Die Ursachen der Gewalt gegen Homosexuelle sind nicht in
wenigen Zeilen erschöpfend abzuhandeln. Nur ein Aspekt sei
besonders hervorgehoben. Die Täter im außerfamiliären Bereich
sind zumeist männliche Jugendliche mit einem eindimensionalen
und reduktionistischen Geschlechtsrollenverständnis. Schwule
gelten ihnen als Verkörperung des „Unmännlichen" und damit als
vogelfrei. Gewalt gegen Lesben richtet sich auch gegen autonome
Lebensentwürfe von Frauen.
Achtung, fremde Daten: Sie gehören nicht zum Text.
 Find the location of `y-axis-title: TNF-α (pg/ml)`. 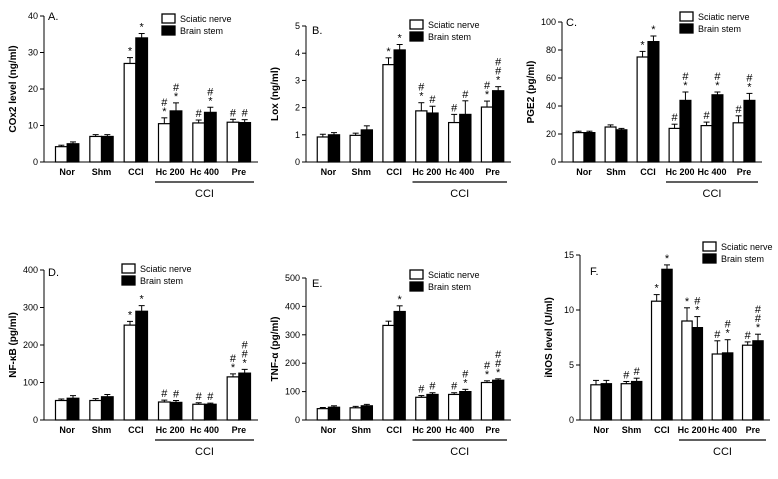

y-axis-title: TNF-α (pg/ml) is located at coordinates (276, 348).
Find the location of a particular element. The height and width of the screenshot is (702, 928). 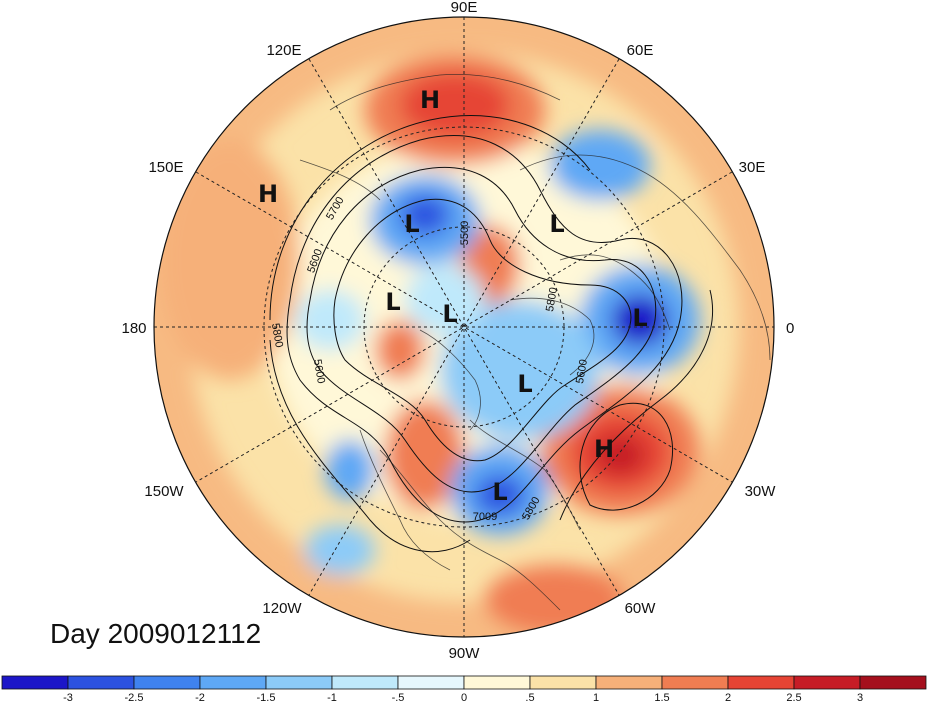

colorbar-tick-label: .5 is located at coordinates (530, 697).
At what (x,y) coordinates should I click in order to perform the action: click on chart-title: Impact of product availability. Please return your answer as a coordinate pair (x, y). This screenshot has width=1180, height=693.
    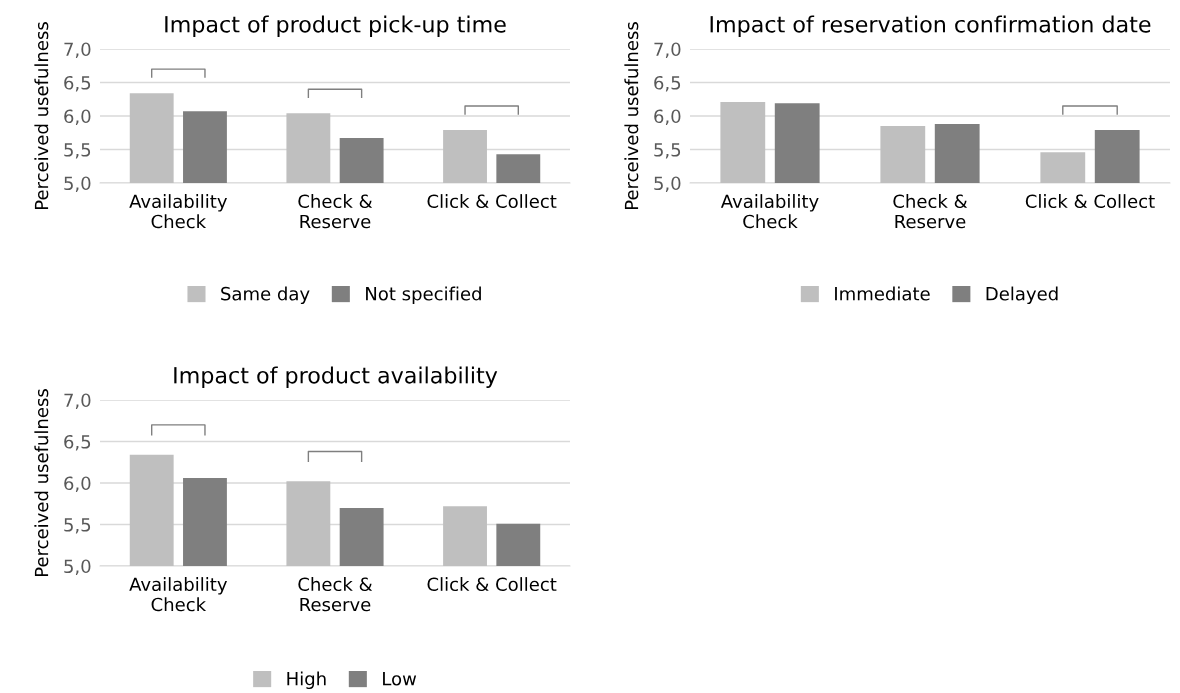
    Looking at the image, I should click on (336, 377).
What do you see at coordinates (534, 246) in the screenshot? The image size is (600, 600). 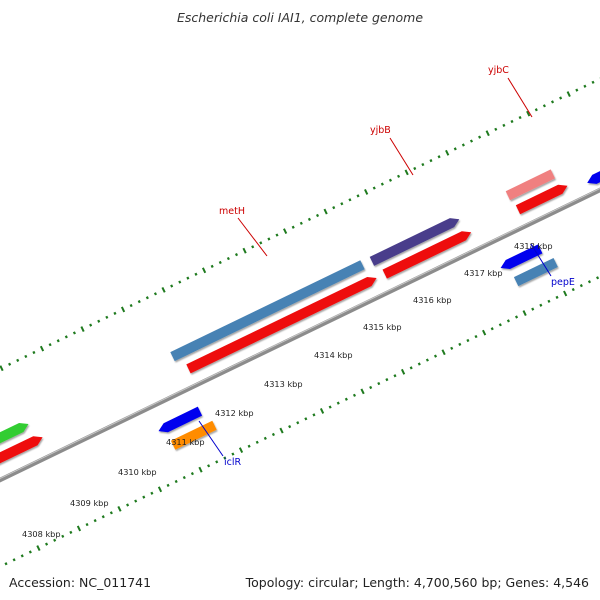 I see `axis-label: 4318 kbp` at bounding box center [534, 246].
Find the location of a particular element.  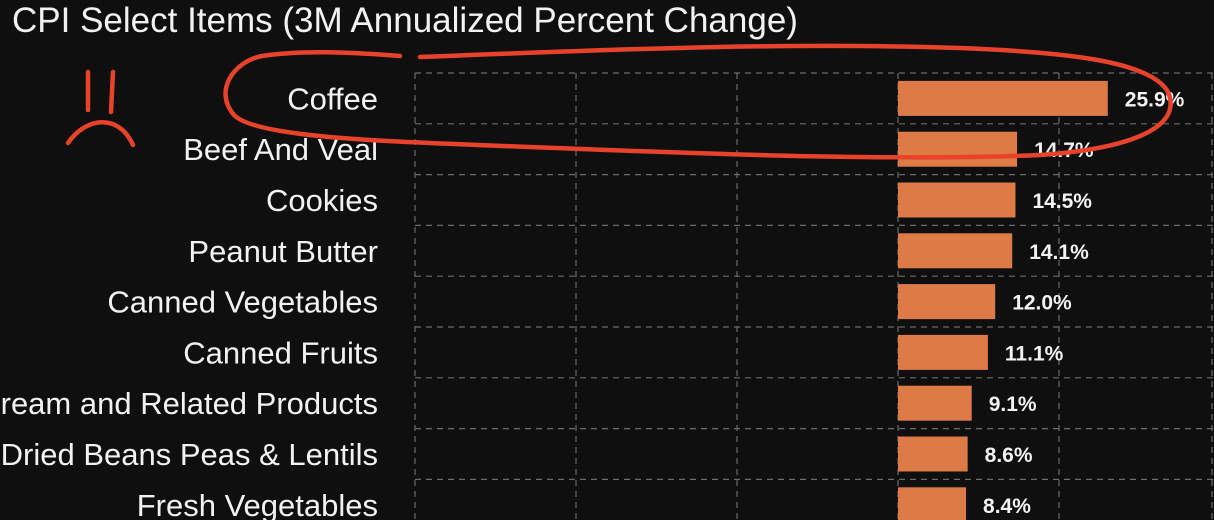

category-label: Ice Cream and Related Products is located at coordinates (189, 404).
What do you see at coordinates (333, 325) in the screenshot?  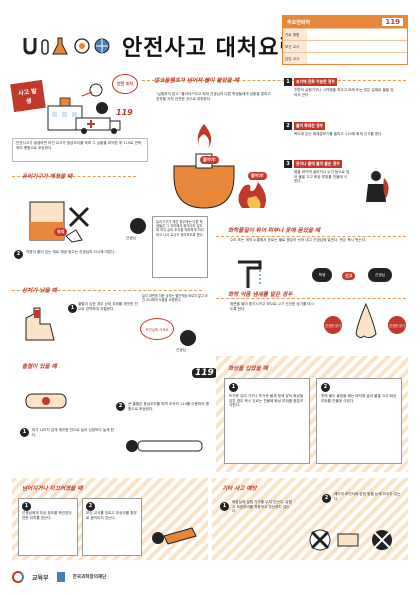 I see `fresh-air-tag-1: 신선한 공기` at bounding box center [333, 325].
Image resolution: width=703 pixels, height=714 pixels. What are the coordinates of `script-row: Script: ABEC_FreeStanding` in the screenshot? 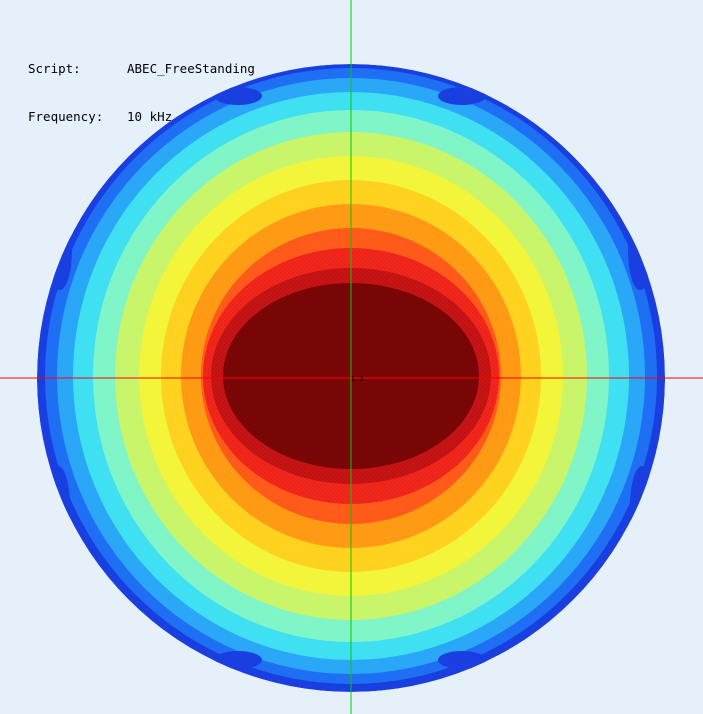 It's located at (142, 69).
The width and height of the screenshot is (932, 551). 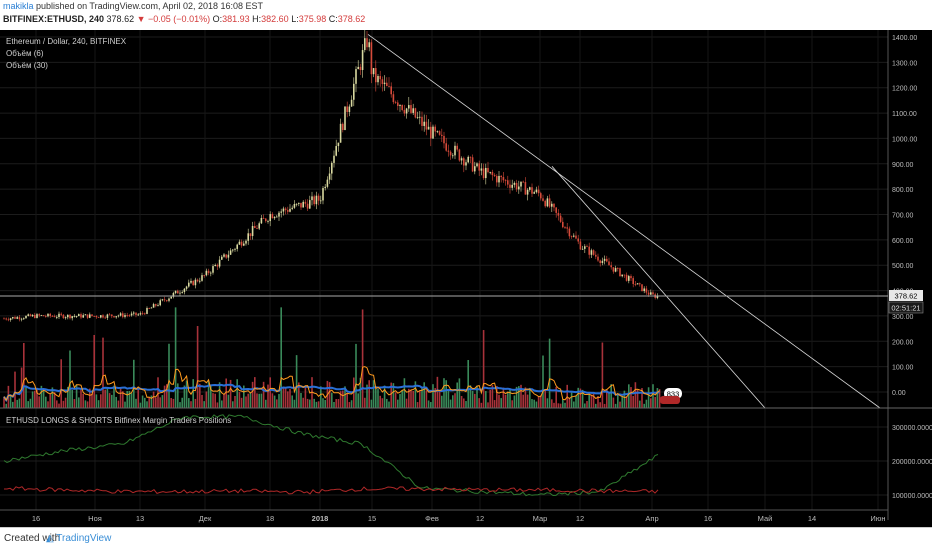 I want to click on tradingview-brand: TradingView, so click(x=84, y=538).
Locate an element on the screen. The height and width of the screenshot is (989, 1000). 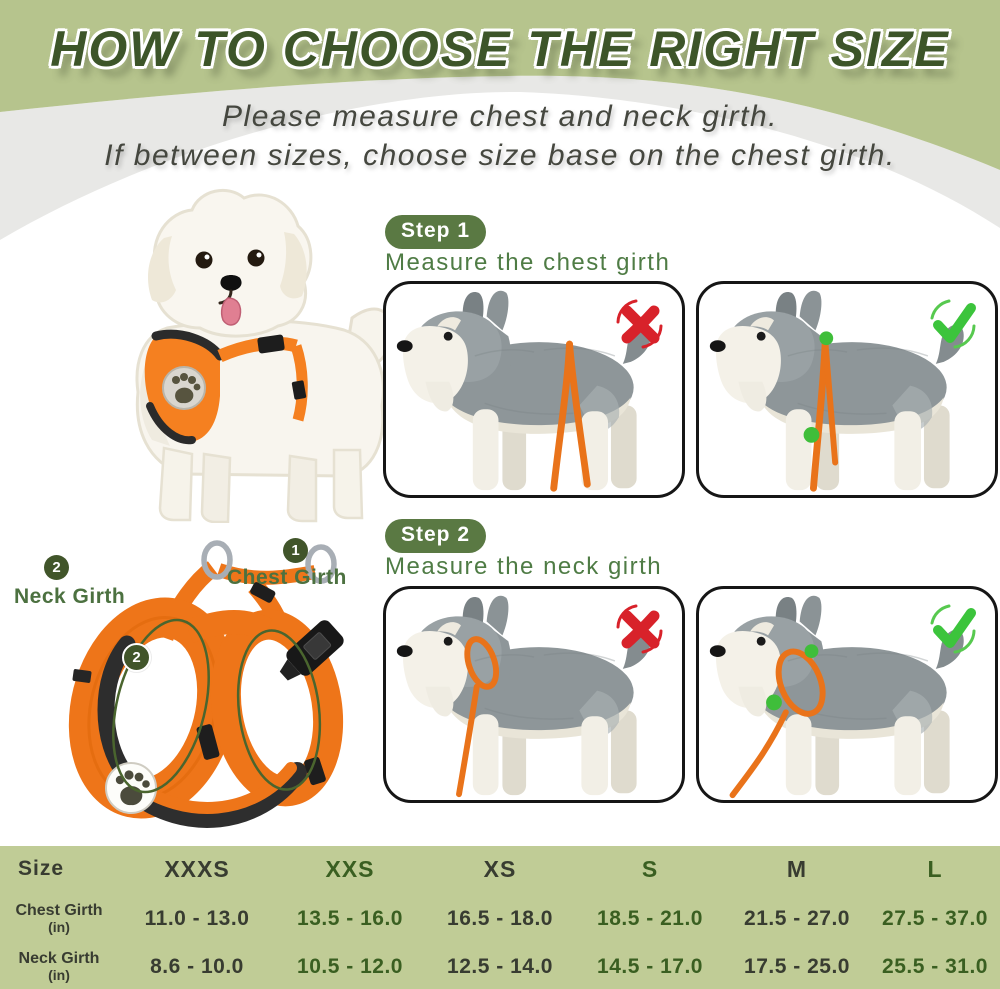
table-header-xs: XS is located at coordinates (500, 868).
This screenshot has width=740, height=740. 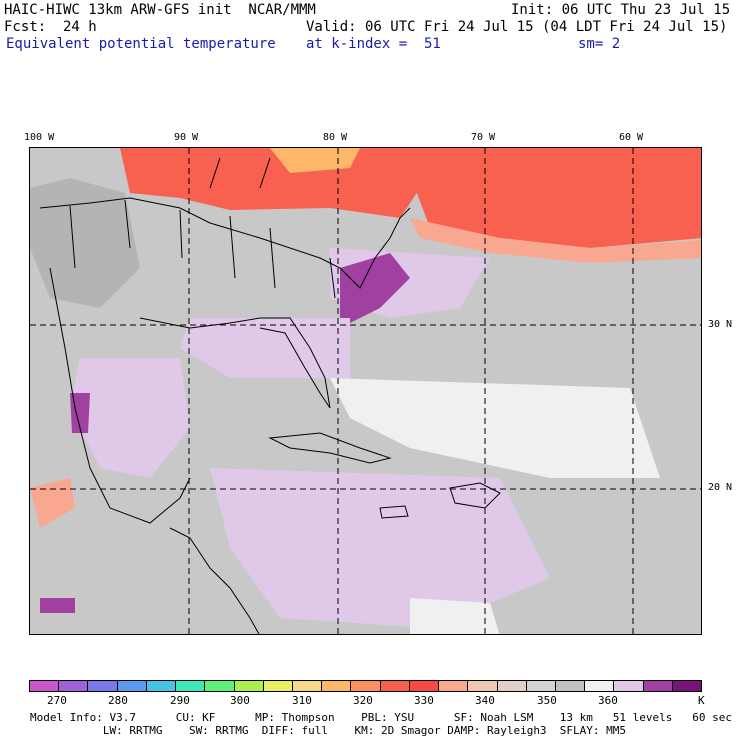 What do you see at coordinates (57, 700) in the screenshot?
I see `colorbar-label-270: 270` at bounding box center [57, 700].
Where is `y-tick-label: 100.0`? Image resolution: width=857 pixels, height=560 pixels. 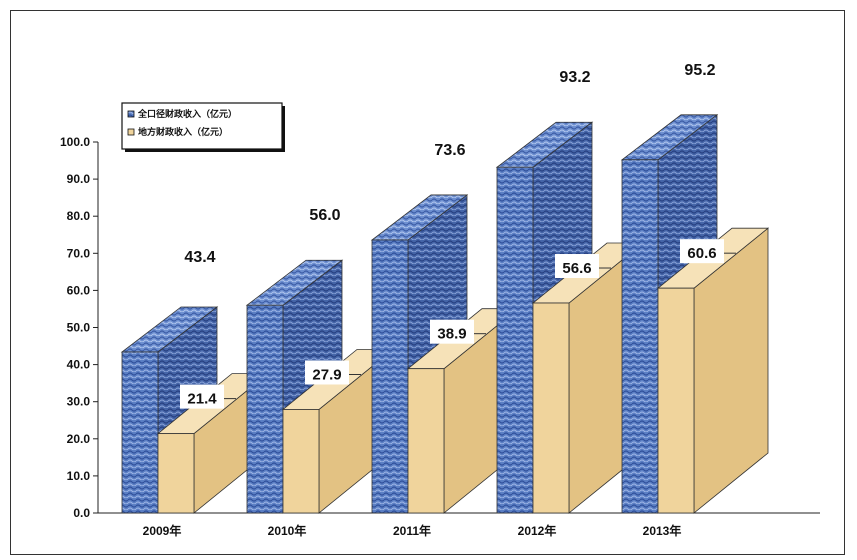 y-tick-label: 100.0 is located at coordinates (75, 142).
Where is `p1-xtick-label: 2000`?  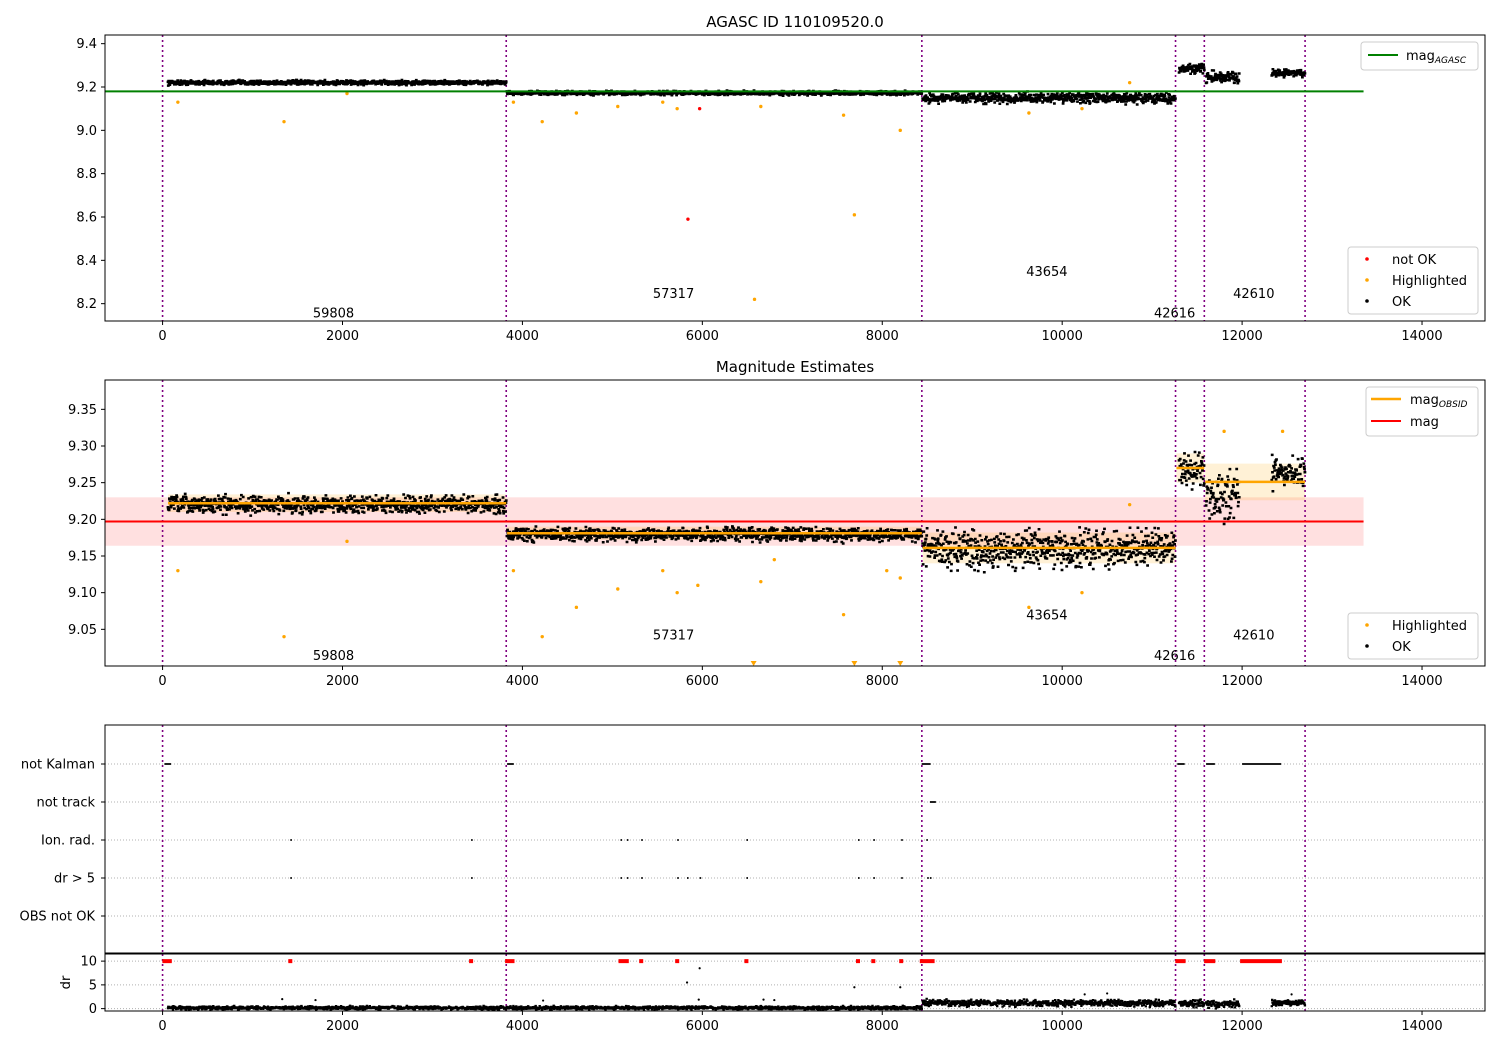
p1-xtick-label: 2000 is located at coordinates (342, 336).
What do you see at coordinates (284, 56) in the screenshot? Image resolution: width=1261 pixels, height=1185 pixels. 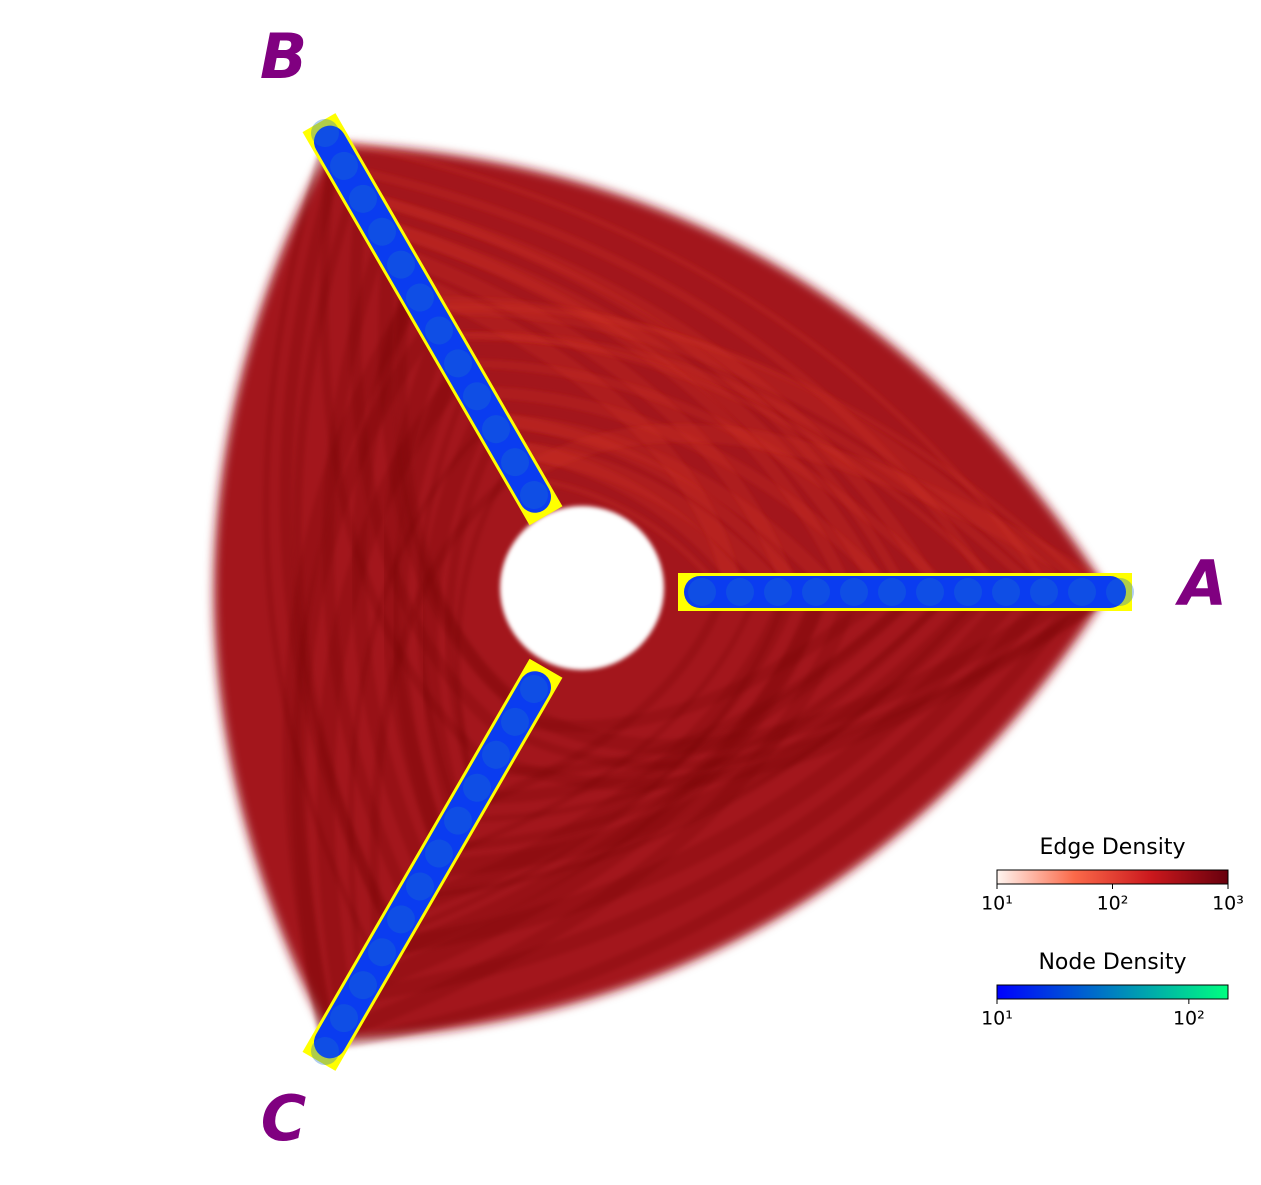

Gesellschaftliche Prävention muss
daher insbesondere am Verständnis von Geschlechterrollen
ansetzen.
5.
Wichtige Ansatzpunkte sind dabei insbesondere Schule, Sport-
und Jugendarbeit. Schulaufklärung in der Form, dass
schwul-lesbische Jugendprojekte in den Unterricht eingeladen
werden, ist bereits vielfach erprobt, wird aber noch viel zu
selten praktiziert. Für den Bereich von Sport- und Jugendarbeit
wären ähnliche Aktivitäten außerordentlich hilfreich, um
Informationen zu vermitteln, Fremdheiten und Ressentiments
abzubauen.
Wesentlich für den Schulbereich wäre zudem, dass
Informationen über homosexuelles Leben, über Geschichte und die
Situation der homosexuellen Minderheit in Deutschland in die
Lehrpläne integriert werden.
Viele Täter glauben, sich mit ihren Gewalttaten
gesellschaftskonform zu verhalten, weil sie antihomosexuelle
Einstellungen als „natürlich" voraussetzen. Jede Tabuisierung
dieses Themas bestärkt sie in diesem Irrglauben.